Work request
Every record that follows must be returned word for word.

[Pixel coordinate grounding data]

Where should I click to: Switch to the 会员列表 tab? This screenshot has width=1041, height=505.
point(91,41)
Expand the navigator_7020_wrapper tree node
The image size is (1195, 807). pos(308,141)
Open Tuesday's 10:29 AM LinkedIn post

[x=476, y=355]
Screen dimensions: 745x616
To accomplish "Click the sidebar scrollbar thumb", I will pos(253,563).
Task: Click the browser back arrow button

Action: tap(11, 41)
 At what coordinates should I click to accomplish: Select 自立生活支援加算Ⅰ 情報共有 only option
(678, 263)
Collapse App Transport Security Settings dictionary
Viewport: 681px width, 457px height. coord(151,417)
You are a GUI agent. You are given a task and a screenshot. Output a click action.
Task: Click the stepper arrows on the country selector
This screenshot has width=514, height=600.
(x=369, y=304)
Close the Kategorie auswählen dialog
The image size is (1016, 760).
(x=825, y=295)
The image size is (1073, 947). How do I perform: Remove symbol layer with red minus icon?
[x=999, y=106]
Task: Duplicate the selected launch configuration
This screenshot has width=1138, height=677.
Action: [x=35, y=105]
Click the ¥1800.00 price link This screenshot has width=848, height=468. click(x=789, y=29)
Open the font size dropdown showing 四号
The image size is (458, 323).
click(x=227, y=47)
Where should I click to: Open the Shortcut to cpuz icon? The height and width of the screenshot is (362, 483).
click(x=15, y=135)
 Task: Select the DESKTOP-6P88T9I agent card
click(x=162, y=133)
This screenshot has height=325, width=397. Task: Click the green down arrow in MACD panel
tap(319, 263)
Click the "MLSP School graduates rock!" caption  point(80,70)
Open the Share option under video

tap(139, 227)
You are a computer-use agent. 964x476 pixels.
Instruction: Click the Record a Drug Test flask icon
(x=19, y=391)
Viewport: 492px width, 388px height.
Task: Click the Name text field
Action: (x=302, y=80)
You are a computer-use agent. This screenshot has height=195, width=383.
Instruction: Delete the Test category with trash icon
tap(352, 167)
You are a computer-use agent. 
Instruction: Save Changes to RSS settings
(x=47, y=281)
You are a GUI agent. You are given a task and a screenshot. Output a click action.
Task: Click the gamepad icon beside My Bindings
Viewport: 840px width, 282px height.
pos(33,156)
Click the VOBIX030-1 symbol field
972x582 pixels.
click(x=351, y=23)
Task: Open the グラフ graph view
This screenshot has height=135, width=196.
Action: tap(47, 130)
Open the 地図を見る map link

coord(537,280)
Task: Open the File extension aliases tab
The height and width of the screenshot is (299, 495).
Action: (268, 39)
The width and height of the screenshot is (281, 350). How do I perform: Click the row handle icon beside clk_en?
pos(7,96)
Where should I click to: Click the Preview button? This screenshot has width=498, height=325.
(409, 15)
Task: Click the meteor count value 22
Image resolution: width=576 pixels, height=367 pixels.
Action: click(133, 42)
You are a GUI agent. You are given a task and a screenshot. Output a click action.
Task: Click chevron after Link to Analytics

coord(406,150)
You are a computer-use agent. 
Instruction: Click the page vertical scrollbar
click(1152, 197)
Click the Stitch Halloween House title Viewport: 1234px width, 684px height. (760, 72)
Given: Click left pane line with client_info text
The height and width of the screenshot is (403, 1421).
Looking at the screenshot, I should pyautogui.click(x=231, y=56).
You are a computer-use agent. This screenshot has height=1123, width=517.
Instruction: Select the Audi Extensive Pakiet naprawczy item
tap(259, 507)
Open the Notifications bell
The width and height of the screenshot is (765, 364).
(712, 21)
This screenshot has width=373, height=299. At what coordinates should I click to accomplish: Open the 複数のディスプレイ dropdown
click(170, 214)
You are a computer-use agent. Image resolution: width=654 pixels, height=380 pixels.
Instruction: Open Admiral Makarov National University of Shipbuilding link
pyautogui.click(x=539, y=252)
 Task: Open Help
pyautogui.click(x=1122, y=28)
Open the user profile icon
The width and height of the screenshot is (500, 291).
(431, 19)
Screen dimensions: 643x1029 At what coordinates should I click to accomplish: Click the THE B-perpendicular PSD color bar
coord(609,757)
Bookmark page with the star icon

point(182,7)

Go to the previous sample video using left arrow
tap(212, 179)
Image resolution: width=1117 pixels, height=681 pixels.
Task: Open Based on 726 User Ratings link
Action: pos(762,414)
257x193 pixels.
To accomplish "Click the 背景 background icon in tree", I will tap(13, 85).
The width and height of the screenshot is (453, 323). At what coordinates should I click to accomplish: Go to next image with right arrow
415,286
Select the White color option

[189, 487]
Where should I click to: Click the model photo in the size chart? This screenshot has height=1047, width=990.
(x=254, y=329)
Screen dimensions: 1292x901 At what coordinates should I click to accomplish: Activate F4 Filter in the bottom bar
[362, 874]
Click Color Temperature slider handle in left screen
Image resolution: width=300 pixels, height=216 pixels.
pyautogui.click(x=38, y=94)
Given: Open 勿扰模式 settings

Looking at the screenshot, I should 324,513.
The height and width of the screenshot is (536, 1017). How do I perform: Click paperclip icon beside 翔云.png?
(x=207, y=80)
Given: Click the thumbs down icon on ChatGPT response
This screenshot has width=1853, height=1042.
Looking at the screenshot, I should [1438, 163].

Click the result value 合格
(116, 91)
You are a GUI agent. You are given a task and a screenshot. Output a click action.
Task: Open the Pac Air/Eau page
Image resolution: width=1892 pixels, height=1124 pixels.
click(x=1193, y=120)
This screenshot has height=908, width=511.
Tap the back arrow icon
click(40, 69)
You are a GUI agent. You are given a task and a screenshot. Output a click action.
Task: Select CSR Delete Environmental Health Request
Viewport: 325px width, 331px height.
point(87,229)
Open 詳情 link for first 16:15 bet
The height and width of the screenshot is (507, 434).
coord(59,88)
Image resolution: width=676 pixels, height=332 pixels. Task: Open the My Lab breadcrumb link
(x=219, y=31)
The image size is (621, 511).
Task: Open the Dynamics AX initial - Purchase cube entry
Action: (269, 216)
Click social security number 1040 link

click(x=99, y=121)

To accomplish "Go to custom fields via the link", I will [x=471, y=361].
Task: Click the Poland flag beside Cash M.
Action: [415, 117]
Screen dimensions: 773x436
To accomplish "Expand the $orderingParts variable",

Written response
Where should I click to: Switch to the 会员列表 tab? This screenshot has width=1041, height=505.
point(91,41)
Expand the navigator_7020_wrapper tree node
The image size is (1195, 807). pos(308,141)
Open Tuesday's 10:29 AM LinkedIn post

[x=476, y=355]
Screen dimensions: 745x616
To accomplish "Click the sidebar scrollbar thumb", I will pos(253,563).
Task: Click the browser back arrow button

Action: tap(11, 41)
 At what coordinates should I click to accomplish: Select 自立生活支援加算Ⅰ 情報共有 only option
(678, 263)
Collapse App Transport Security Settings dictionary
Viewport: 681px width, 457px height. coord(151,417)
You are a GUI agent. You are given a task and a screenshot. Output a click action.
Task: Click the stepper arrows on the country selector
This screenshot has width=514, height=600.
(x=369, y=304)
Close the Kategorie auswählen dialog
The image size is (1016, 760).
(x=825, y=295)
The image size is (1073, 947). How do I perform: Remove symbol layer with red minus icon?
[x=999, y=106]
Task: Duplicate the selected launch configuration
This screenshot has width=1138, height=677.
Action: [x=35, y=105]
Click the ¥1800.00 price link This screenshot has width=848, height=468. click(x=789, y=29)
Open the font size dropdown showing 四号
The image size is (458, 323).
click(x=227, y=47)
Where should I click to: Open the Shortcut to cpuz icon? The height and width of the screenshot is (362, 483).
click(x=15, y=135)
 Task: Select the DESKTOP-6P88T9I agent card
click(x=162, y=133)
This screenshot has height=325, width=397. Task: Click the green down arrow in MACD panel
tap(319, 263)
Click the "MLSP School graduates rock!" caption  point(80,70)
Open the Share option under video

tap(139, 227)
You are a computer-use agent. 964x476 pixels.
Instruction: Click the Record a Drug Test flask icon
(x=19, y=391)
Viewport: 492px width, 388px height.
Task: Click the Name text field
Action: (x=302, y=80)
You are a computer-use agent. This screenshot has height=195, width=383.
Instruction: Delete the Test category with trash icon
tap(352, 167)
You are a computer-use agent. 
Instruction: Save Changes to RSS settings
(x=47, y=281)
You are a GUI agent. You are given a task and a screenshot. Output a click action.
Task: Click the gamepad icon beside My Bindings
Viewport: 840px width, 282px height.
pos(33,156)
Click the VOBIX030-1 symbol field
972x582 pixels.
click(x=351, y=23)
Task: Open the グラフ graph view
This screenshot has height=135, width=196.
Action: tap(47, 130)
Open the 地図を見る map link

coord(537,280)
Task: Open the File extension aliases tab
The height and width of the screenshot is (299, 495).
Action: (268, 39)
The width and height of the screenshot is (281, 350). How do I perform: Click the row handle icon beside clk_en?
pos(7,96)
Where should I click to: Click the Preview button? This screenshot has width=498, height=325.
(409, 15)
Task: Click the meteor count value 22
Image resolution: width=576 pixels, height=367 pixels.
Action: click(133, 42)
You are a GUI agent. You are given a task and a screenshot. Output a click action.
Task: Click chevron after Link to Analytics

coord(406,150)
You are a computer-use agent. 
Instruction: Click the page vertical scrollbar
click(1152, 197)
Click the Stitch Halloween House title Viewport: 1234px width, 684px height. (760, 72)
Given: Click left pane line with client_info text
The height and width of the screenshot is (403, 1421).
Looking at the screenshot, I should pyautogui.click(x=231, y=56).
You are a computer-use agent. This screenshot has height=1123, width=517.
Instruction: Select the Audi Extensive Pakiet naprawczy item
tap(259, 507)
Open the Notifications bell
The width and height of the screenshot is (765, 364).
(712, 21)
This screenshot has width=373, height=299. At what coordinates should I click to accomplish: Open the 複数のディスプレイ dropdown
click(170, 214)
You are a computer-use agent. Image resolution: width=654 pixels, height=380 pixels.
Instruction: Open Admiral Makarov National University of Shipbuilding link
pyautogui.click(x=539, y=252)
 Task: Open Help
pyautogui.click(x=1122, y=28)
Open the user profile icon
The width and height of the screenshot is (500, 291).
(431, 19)
Screen dimensions: 643x1029 At what coordinates should I click to accomplish: Click the THE B-perpendicular PSD color bar
coord(609,757)
Bookmark page with the star icon

point(182,7)

Go to the previous sample video using left arrow
tap(212, 179)
Image resolution: width=1117 pixels, height=681 pixels.
Task: Open Based on 726 User Ratings link
Action: pos(762,414)
257x193 pixels.
To accomplish "Click the 背景 background icon in tree", I will tap(13, 85).
The width and height of the screenshot is (453, 323). At what coordinates should I click to accomplish: Go to next image with right arrow
415,286
Select the White color option

[189, 487]
Where should I click to: Click the model photo in the size chart? This screenshot has height=1047, width=990.
(x=254, y=329)
Screen dimensions: 1292x901 At what coordinates should I click to accomplish: Activate F4 Filter in the bottom bar
[362, 874]
Click Color Temperature slider handle in left screen
Image resolution: width=300 pixels, height=216 pixels.
pyautogui.click(x=38, y=94)
Given: Open 勿扰模式 settings

Looking at the screenshot, I should 324,513.
The height and width of the screenshot is (536, 1017). How do I perform: Click paperclip icon beside 翔云.png?
(x=207, y=80)
Given: Click the thumbs down icon on ChatGPT response
This screenshot has width=1853, height=1042.
Looking at the screenshot, I should [1438, 163].

Click the result value 合格
(116, 91)
You are a GUI agent. You are given a task and a screenshot. Output a click action.
Task: Open the Pac Air/Eau page
Image resolution: width=1892 pixels, height=1124 pixels.
click(x=1193, y=120)
This screenshot has height=908, width=511.
Tap the back arrow icon
click(40, 69)
You are a GUI agent. You are given a task and a screenshot. Output a click action.
Task: Select CSR Delete Environmental Health Request
Viewport: 325px width, 331px height.
point(87,229)
Open 詳情 link for first 16:15 bet
The height and width of the screenshot is (507, 434).
coord(59,88)
Image resolution: width=676 pixels, height=332 pixels. Task: Open the My Lab breadcrumb link
(x=219, y=31)
The image size is (621, 511).
Task: Open the Dynamics AX initial - Purchase cube entry
Action: (269, 216)
Click social security number 1040 link

click(x=99, y=121)

To accomplish "Go to custom fields via the link", I will [x=471, y=361].
Task: Click the Poland flag beside Cash M.
Action: [415, 117]
Screen dimensions: 773x436
To accomplish "Expand the $orderingParts variable",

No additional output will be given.